2. The businesses of the Group are affected by global financial markets and general economic and other conditions over which
it has no control
The Group’s earnings and financial position may be influenced by various macroeconomic factors — including changes in gross domestic
product, the level of consumer and business confidence, changes in interest rates for or availability of consumer and business credit, energy
prices, the cost of commodities or other raw materials and the rate of unemployment — within the various countries in which it operates.
Beginning in 2008, global financial markets have experienced severe disruptions, resulting in a material deterioration of the global economy.

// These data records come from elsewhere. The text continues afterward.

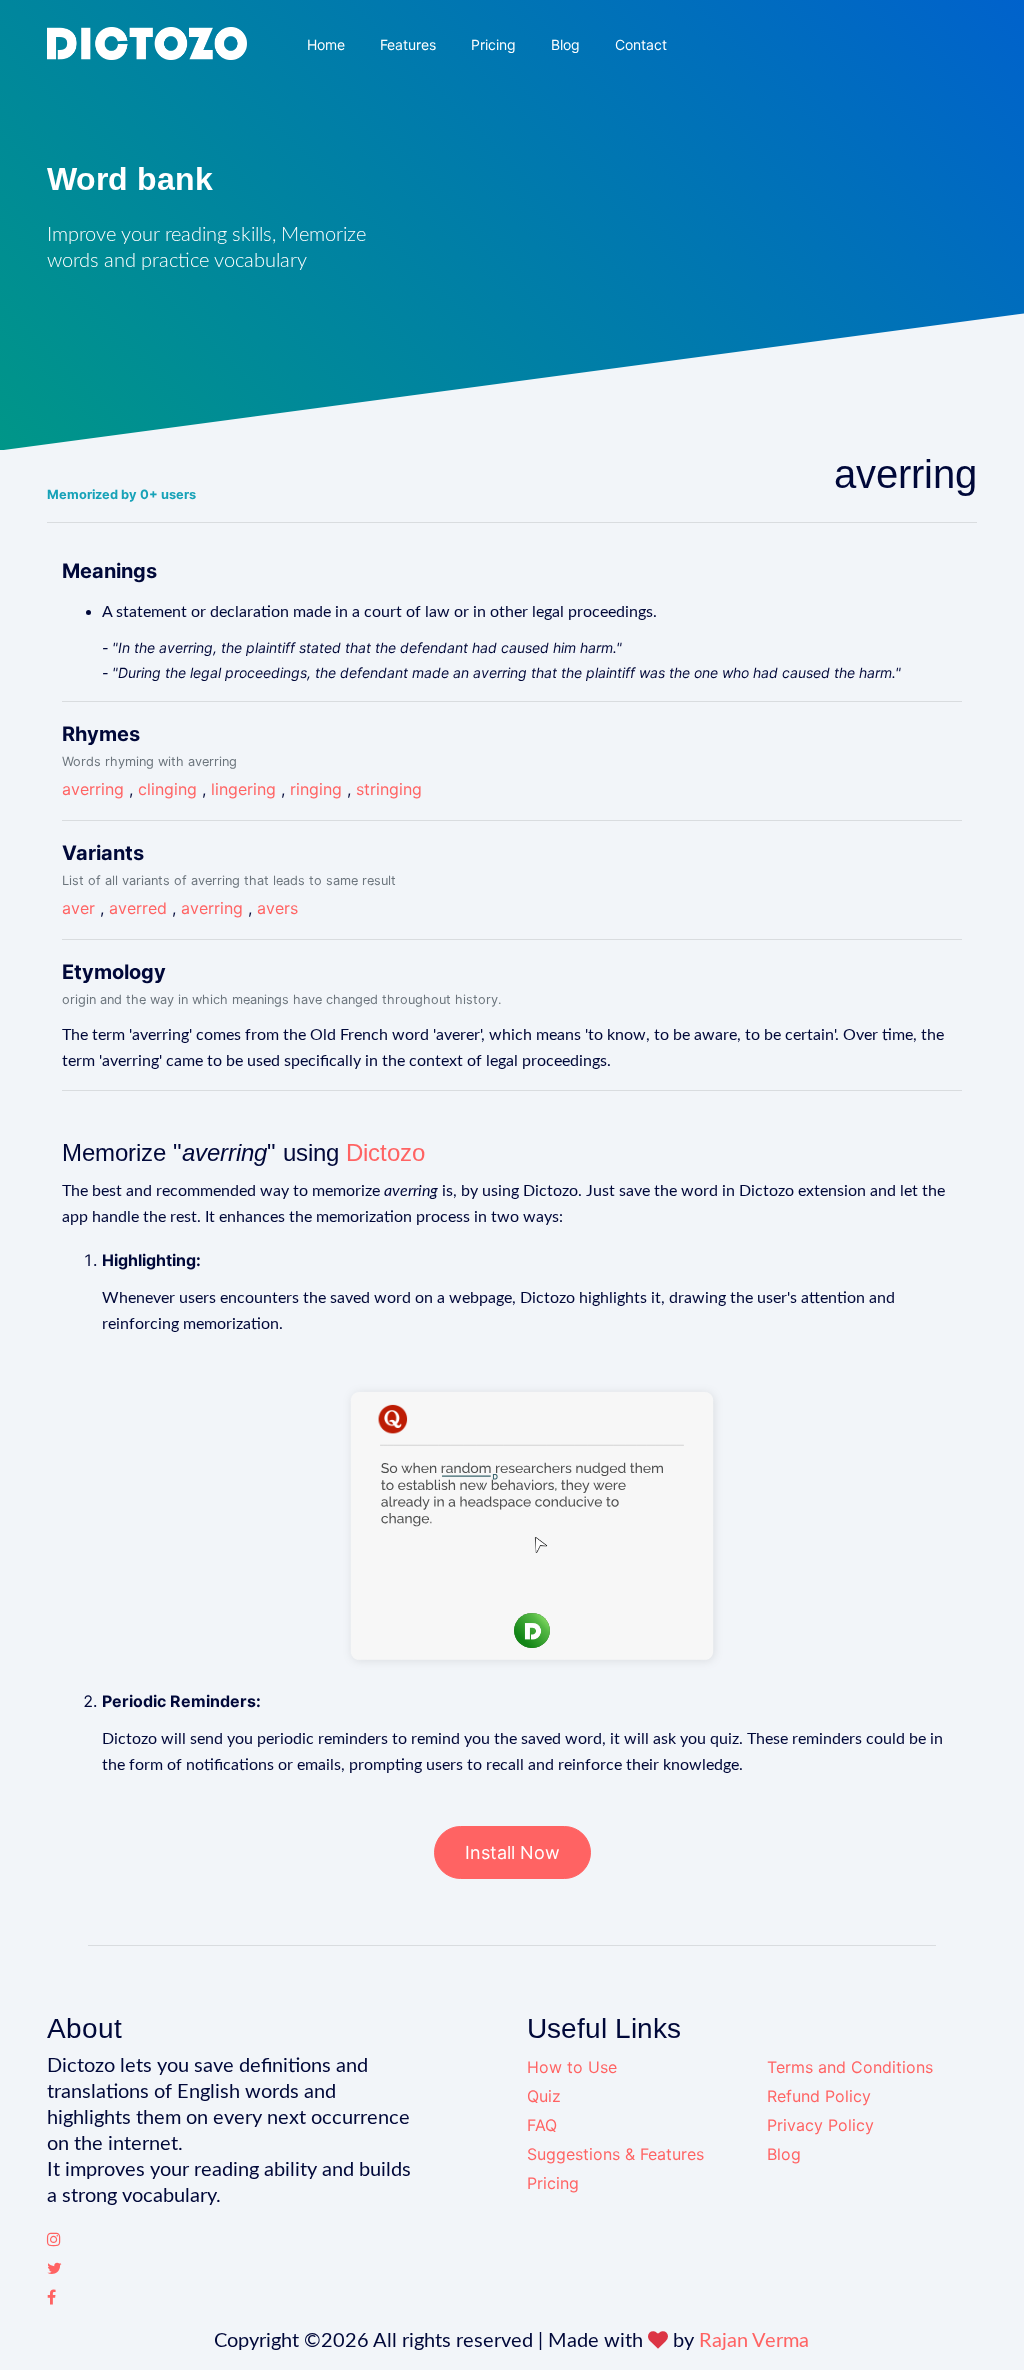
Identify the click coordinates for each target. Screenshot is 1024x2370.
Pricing (493, 44)
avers (277, 908)
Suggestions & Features (615, 2154)
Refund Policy (819, 2096)
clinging (167, 789)
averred (138, 908)
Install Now (512, 1852)
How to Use (572, 2067)
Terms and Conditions (850, 2067)
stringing (389, 789)
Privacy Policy (820, 2125)
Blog (565, 44)
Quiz (544, 2096)
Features (408, 44)
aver (78, 908)
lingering (243, 789)
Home (326, 44)
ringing (316, 789)
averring (93, 789)
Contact (641, 44)
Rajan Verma (754, 2341)
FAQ (542, 2125)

The global economic recession in 2008 and 2009, which affected most regions and business sectors, resulted in a sharp decline in demand
for automobiles. Although more recently the Group has seen signs of recovery in certain regions, the overall global economic outlook remains
uncertain.
In Europe, in particular, despite measures taken by several governments and monetary authorities to provide financial assistance to certain
Eurozone countries and to avoid default on sovereign debt obligations, concerns persist regarding the debt burden of several countries. These
concerns, along with the significant fiscal adjustments carried out in several countries, intended to manage actual or perceived sovereign credit
risk, have led to further pressure on economic growth and to new periods of recession. These ongoing concerns could have a detrimental
impact on the global economic recovery, as well as on the financial condition of European institutions, which could result in greater volatility,
reduced liquidity, widening of credit spreads and lack of price transparency in credit markets. In addition, widespread austerity measures in
many countries in which the Group operates could continue to adversely affect consumer confidence, purchasing power and spending, which
could adversely affect the Group’s financial condition and results of operations.